Quando ci si dona a Dio c'è, infatti, una cosa soprattutto che non abbandona mai chi sceglie questa strada del sacerdozio, e cioè la certezza che corri un rischio altissimo tutti i giorni. E si tratta di quel rischio che esige un'adesione totale ad un «sì» per sempre. Da custodire con tutte le forze dell'obbedienza, dell'umiltà, della pazienza. Con animo gioioso. Capace di fiducia illimitata in Colui che ti ha scelto. Con fede incrollabile, fatta di combinazioni misteriose, di evidenze e inondazioni segrete di speranza, anche quando lo invochi e Lui risponde col silenzio. O quando si fa complice delle tue missioni più irte e spinose. Lo scopri lì che ti precede con la Provvidenza, che rischiara le notti con stelle che mai avevi notato così luminose e rassicuranti. E ti spingi, anche oltre i cancelli più alti e arrugginiti, li oltrepassi e scopri che Lui aveva già preparato un giardino di armonie, di meraviglie. 
Quando Dio chiama, il primo a mettersi in cammino è proprio Lui accanto a te. È la convinzione che mi accompagna per tutta la vita. Lasciarsi conquistare dalla gratuità. Non sento altro che questo come segno portante nel dono radicale della mia vita. Sapendo cosa significa una scelta definitiva nella vita, è per questo che incoraggio e ammiro molto chi resta fedele alla propria chiamata, perchè ci si misura con l'eternità, in mezzo ai rovi delle provvisorietà del mondo. E questo oggi è davvero fondamentale, perchè quando non c'è un decisione autentica e solida, che dura nel tempo ravvivandosi e portando copiosi frutti, è allora che l'apatia bussa alla porta e tutto diviene grigio, appassito, frustrante. La madre di tutti i vizi è questo stare abulico, in mezzo alla folla del mondo, senza più passione né entusiasmo. 

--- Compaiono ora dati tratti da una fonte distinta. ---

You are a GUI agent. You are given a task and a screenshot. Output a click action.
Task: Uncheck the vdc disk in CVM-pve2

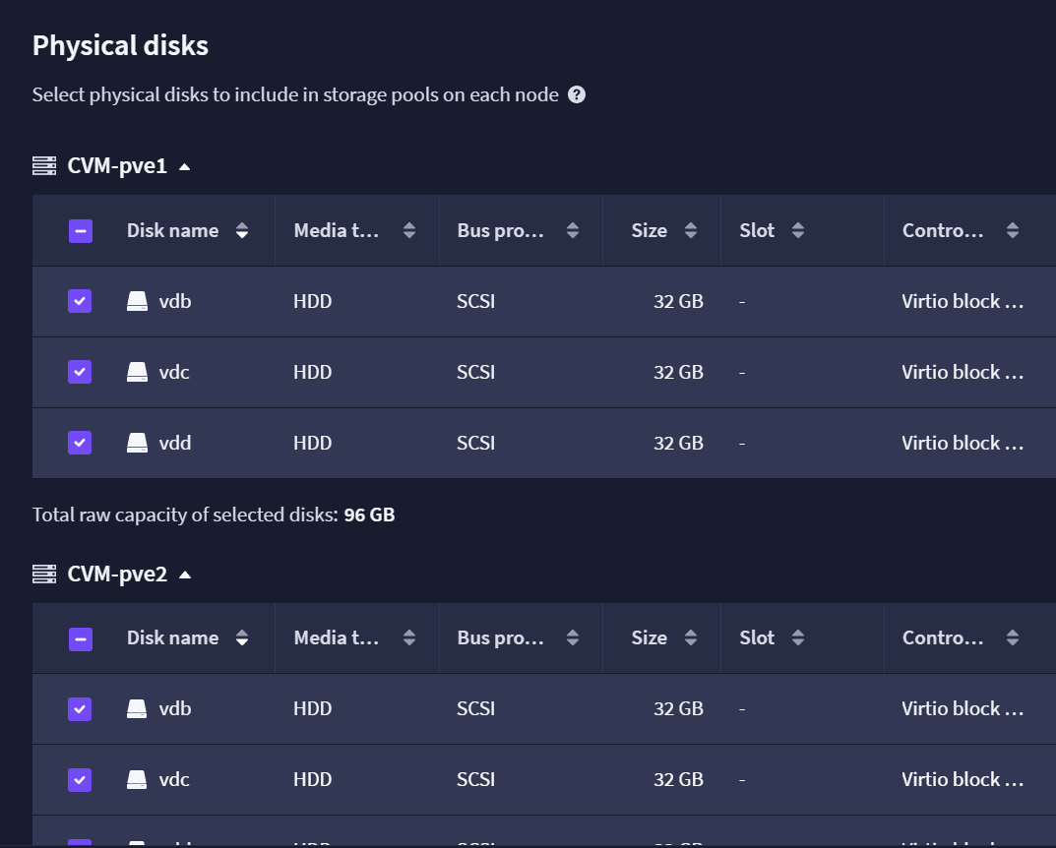[x=80, y=779]
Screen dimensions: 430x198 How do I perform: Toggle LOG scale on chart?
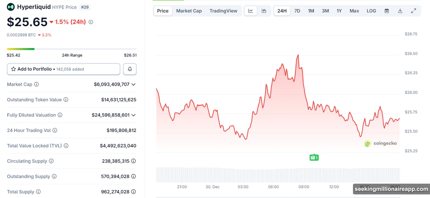click(371, 11)
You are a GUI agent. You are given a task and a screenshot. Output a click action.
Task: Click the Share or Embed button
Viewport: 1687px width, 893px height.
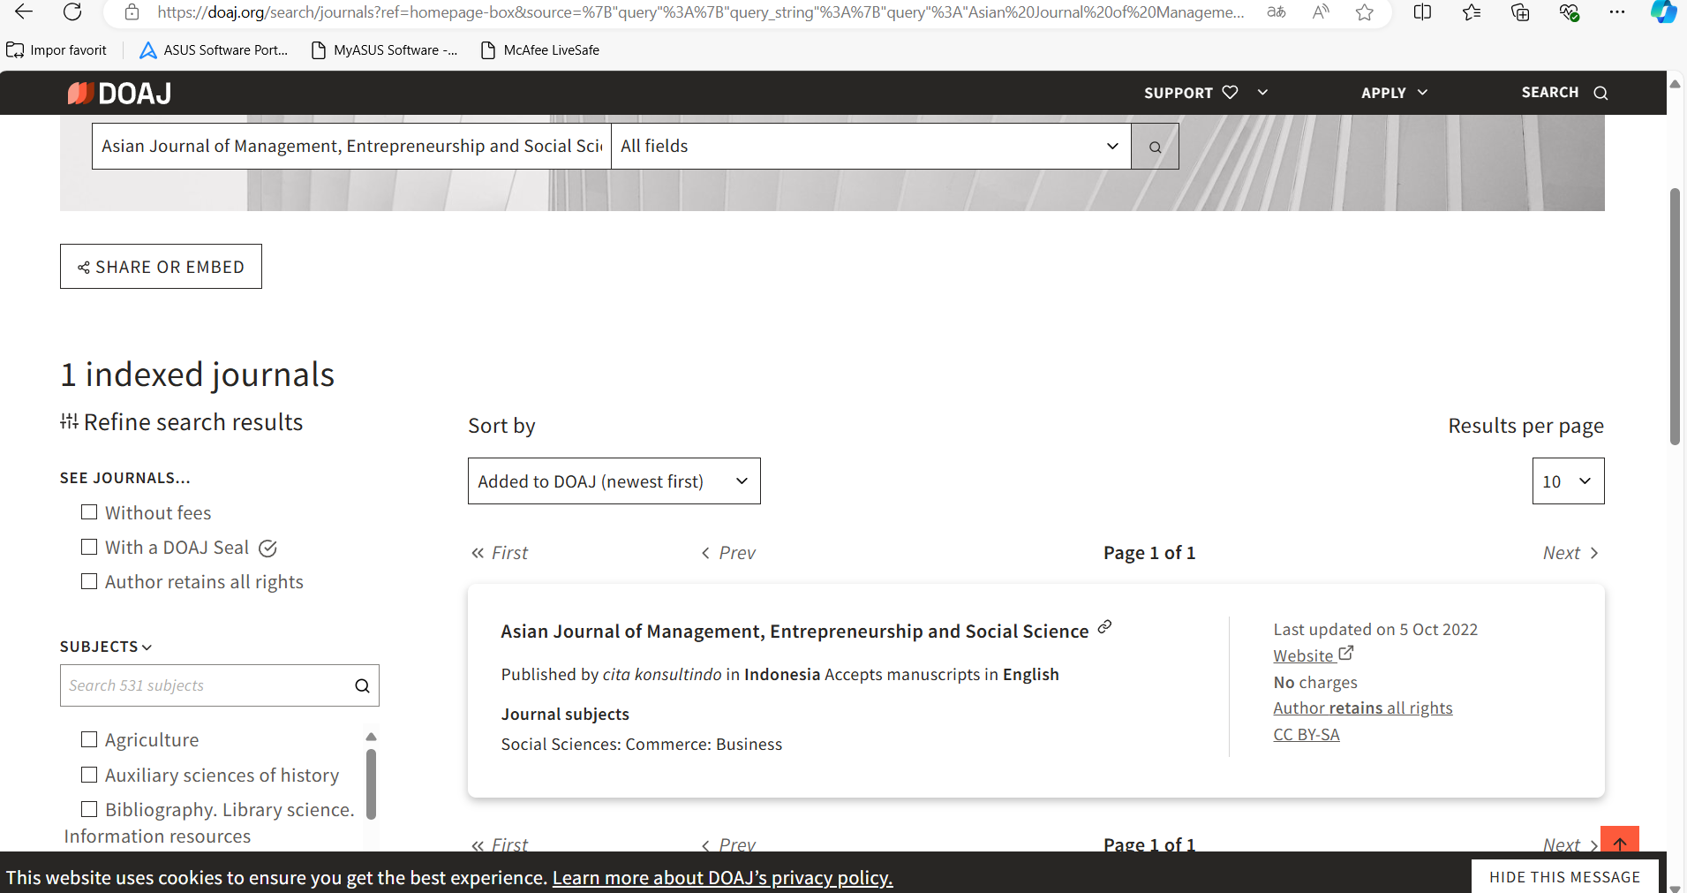(161, 267)
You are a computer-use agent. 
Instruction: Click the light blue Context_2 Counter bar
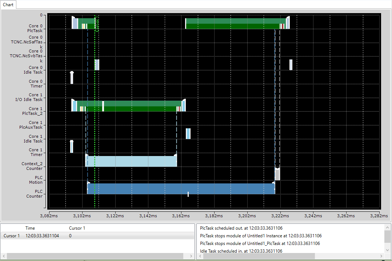point(131,161)
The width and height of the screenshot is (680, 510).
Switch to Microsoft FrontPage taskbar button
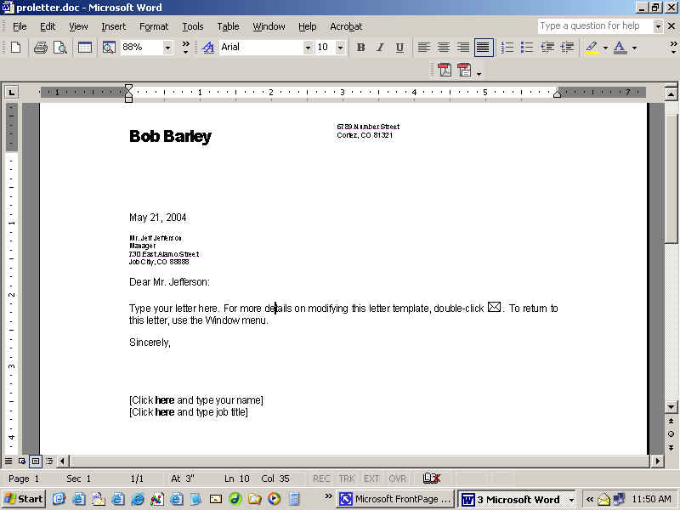tap(395, 499)
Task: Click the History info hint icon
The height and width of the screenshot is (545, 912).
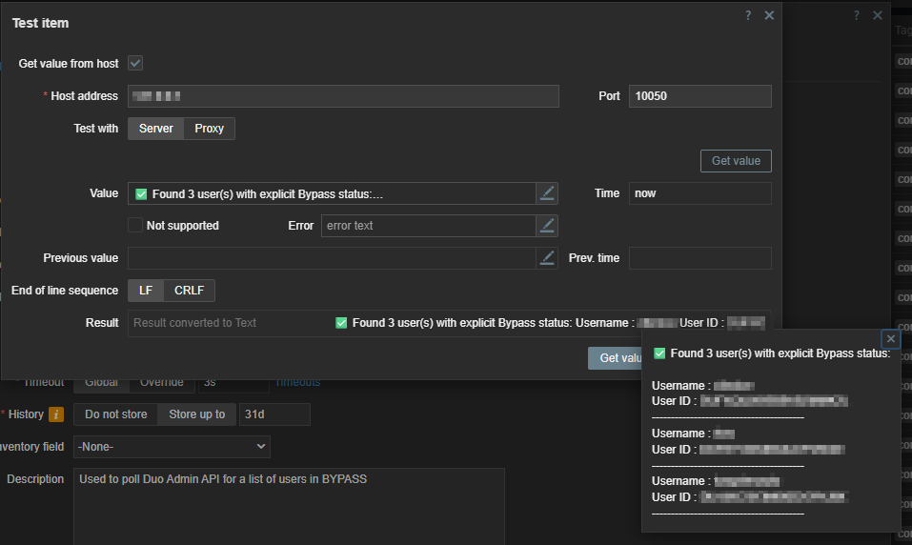Action: 56,414
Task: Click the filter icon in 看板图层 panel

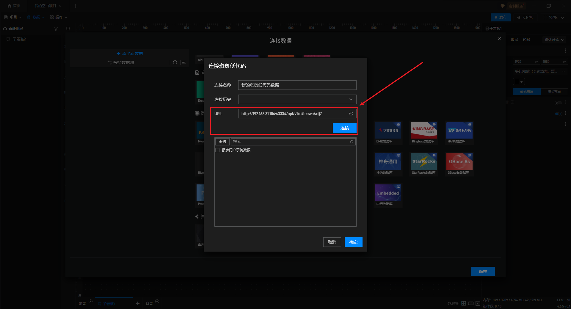Action: [56, 29]
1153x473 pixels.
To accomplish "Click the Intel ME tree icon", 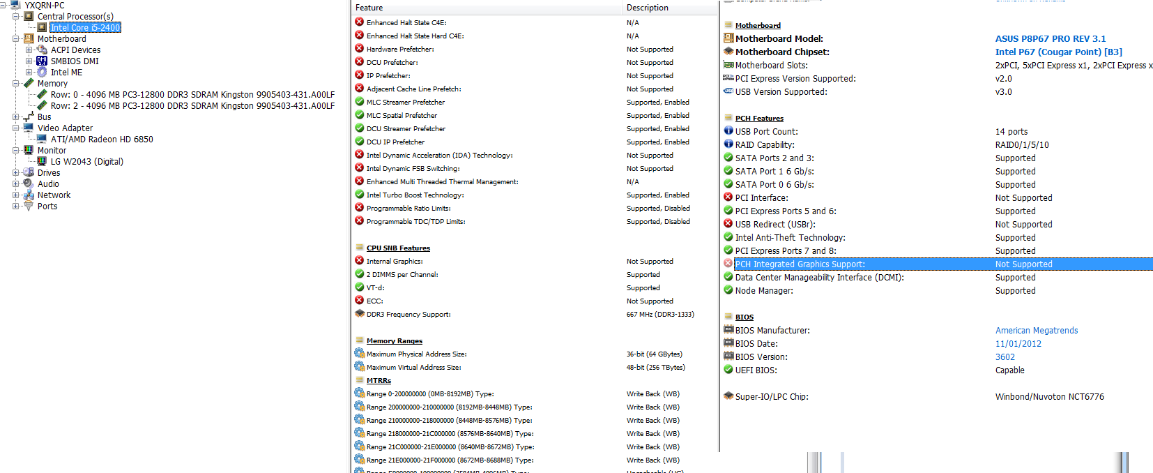I will point(42,72).
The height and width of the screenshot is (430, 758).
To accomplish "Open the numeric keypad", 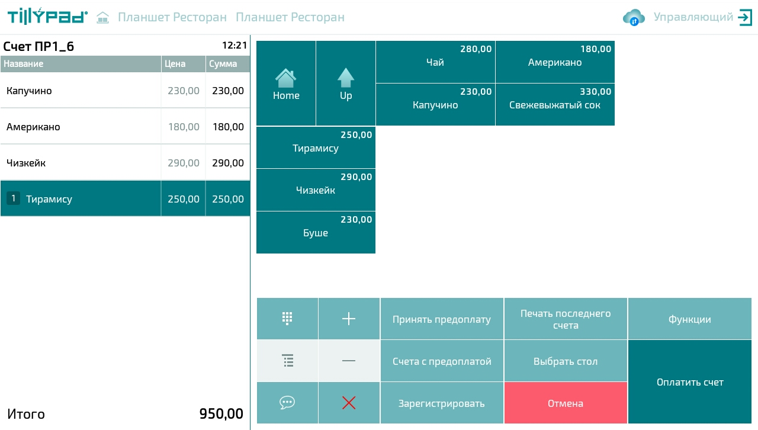I will click(287, 319).
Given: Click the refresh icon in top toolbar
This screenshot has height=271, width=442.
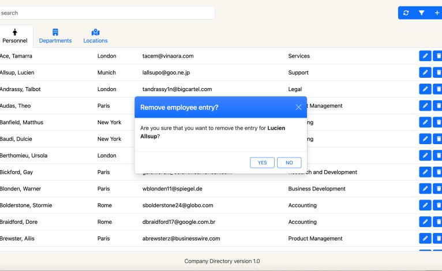Looking at the screenshot, I should [406, 13].
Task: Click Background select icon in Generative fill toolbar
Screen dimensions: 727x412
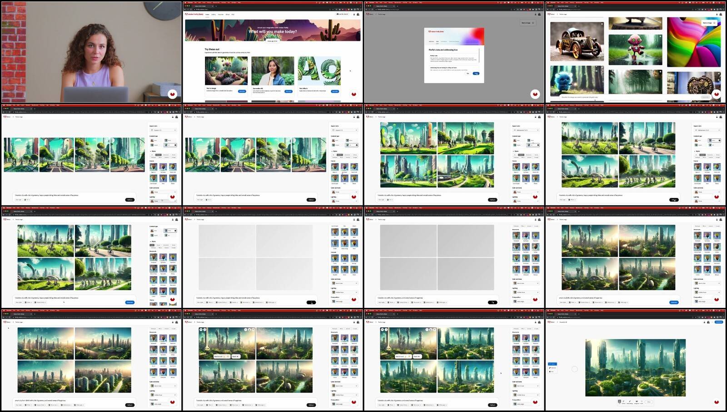Action: [636, 401]
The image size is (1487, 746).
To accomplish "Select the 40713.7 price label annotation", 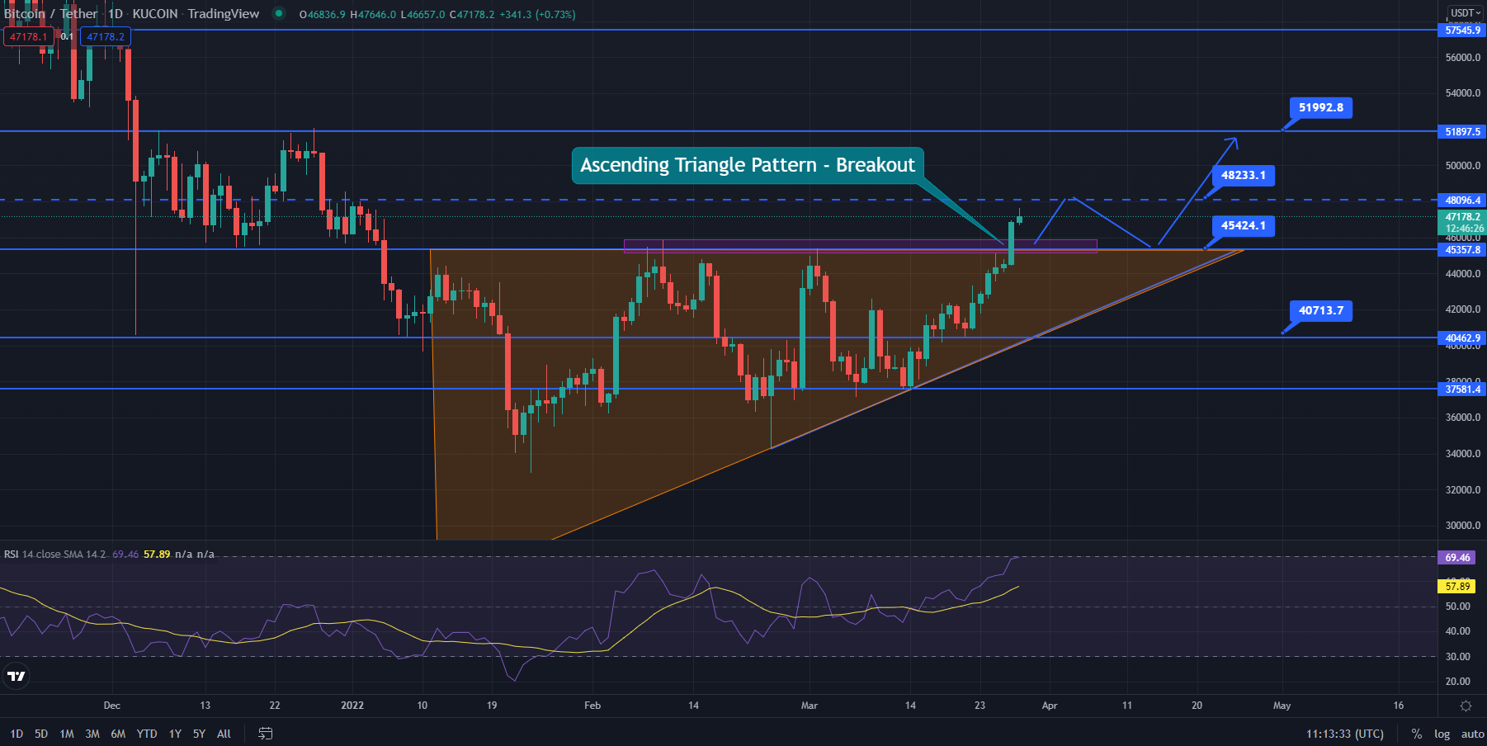I will (1320, 311).
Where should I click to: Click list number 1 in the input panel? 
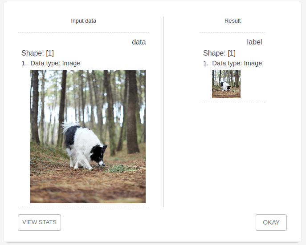[24, 63]
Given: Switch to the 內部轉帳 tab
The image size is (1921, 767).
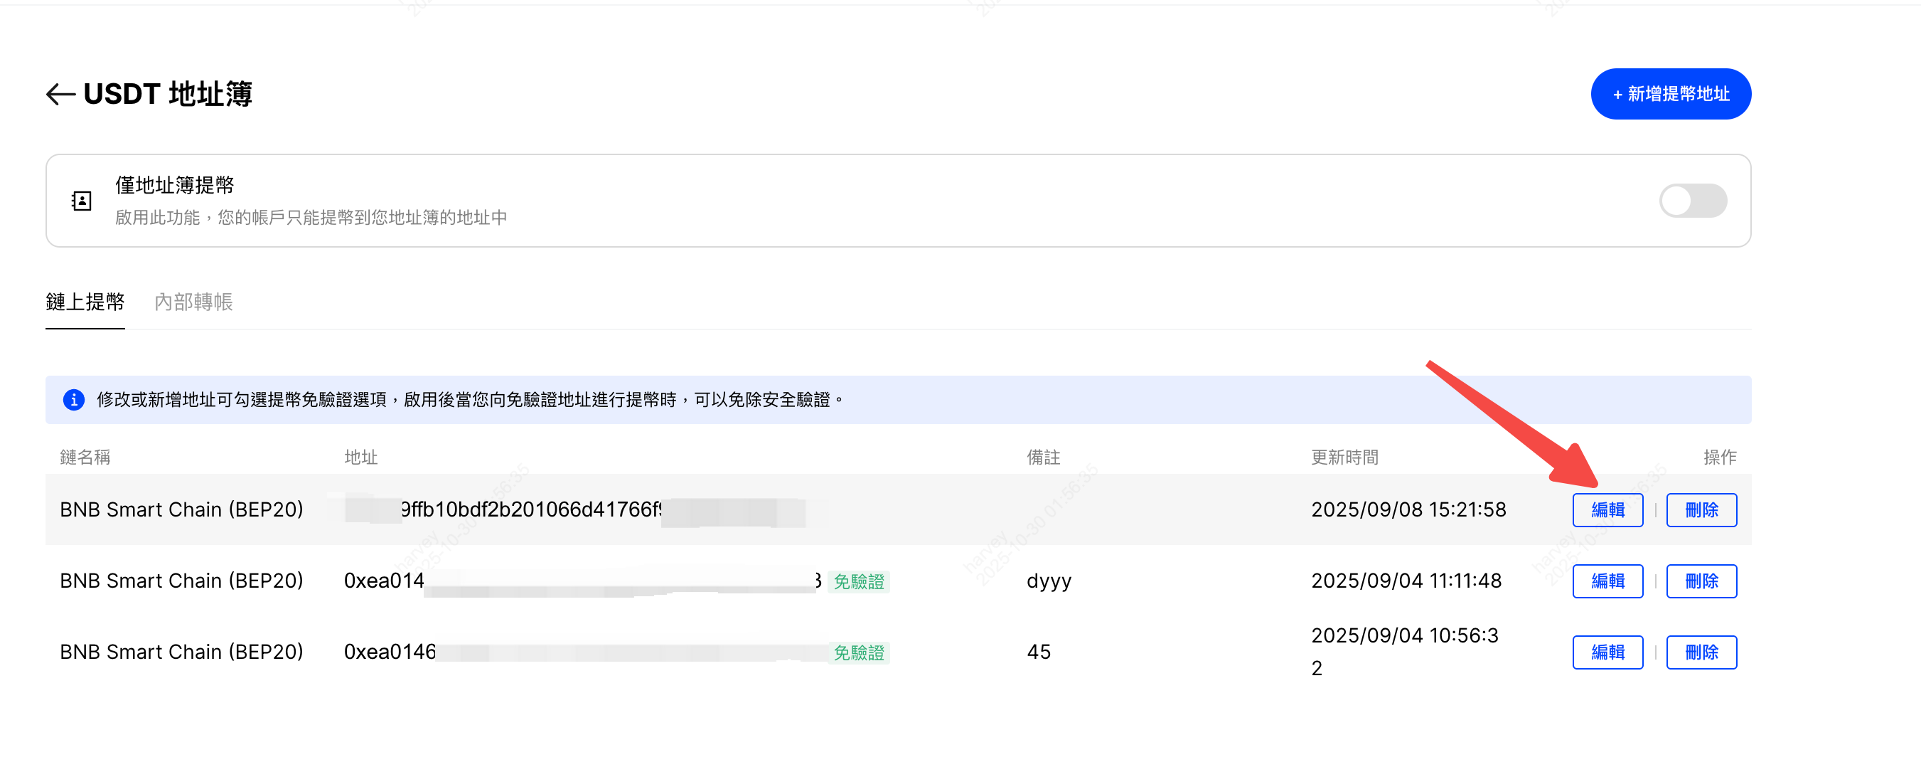Looking at the screenshot, I should coord(193,302).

«L'indifferenza - diceva Pascal - è il sonno volontario dell'anima (...) un abbrutimento universale della facoltà morali". L'indifferenza è l'anticamera dell'immobilismo, dell'essere sempre divisi dentro. È quel luogo dove tutto va inaridendosi e spegnendosi. E questa insidia attenta ciascuno, nei diversi cammini, per ogni ambito di vita. Vale cioè per il prete e per il genitore, per tutti. L'incontro con una chiamata dal profumo decisivo, nella disponibilità di una aurora sempre splendente, ci porta invece a gustare il culmine, a raggiungere il cuore delle cose, a non fermarci alla superficie, a fecondare il proprio tempo con un vissuto intarsiato di eventi, esperienze, difendendo in noi il valore di ciò che siamo davanti a Colui che ci ha chiamati ad essere. Felici. Veri. Uomini.